The answering affidavits have brought this case within a narrow compass. As the proof stands, we cannot say that the attorney, or the assignees of the bank judgment, have ever given any instructions for delay, or that they have in any way interfered with the command of the writ to levy and collect the money; unless we infer instructions, against the positive denial of the parties, from the delay which actually took place. To declare the bank execution dormant under such circumstances would be going further than the cases have yet gone, and we think the motion ought not to be granted. In all the cases where the first execution has lost its preference, something was said by the plaintiff or his attorney at the time the execution was issued, or at some subsequent period, from which the sheriff could reasonably infer that he was authorized to give indulgence, instead of complying strictly with the command of the writ. But here no such thing appears. There is nothing but the naked fact that the assignees of the judgment did not rule the sheriff to proceed, or take any other measures to hasten his movements. That only warrants the inference that the assignees acquiesced in the course pursued by the sheriff. But mere acquiescence, without doing or saying any thing to encourage or sanction the delay, we think *234is not enough to render the execution dormant, (a) In this view of the case it is unnecessary to consider whether the chancery execution was not cut off by the previous assignment by Brown to Davidson.

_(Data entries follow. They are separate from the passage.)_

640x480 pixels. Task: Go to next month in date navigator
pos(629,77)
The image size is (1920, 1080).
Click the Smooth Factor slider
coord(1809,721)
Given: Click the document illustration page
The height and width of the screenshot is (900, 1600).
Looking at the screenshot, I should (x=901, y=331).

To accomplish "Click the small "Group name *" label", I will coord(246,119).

If the goods which the sheriff sold are not the same which had been levied on before the return day of the bank execution, then of course the sheriff will not pay the money to the owners of that execution. Mr. Rathbone does not need our aid in that matter. We make no order about the application of the money; but leave the sheriff to do his duty.
Motion denied.
See Knower v. Barnard and others, (5 Hill, 377 ;) Kimball v. Munger, (2 Hill, 364;) Grab. Pr. 382 to 384, 2nd ed.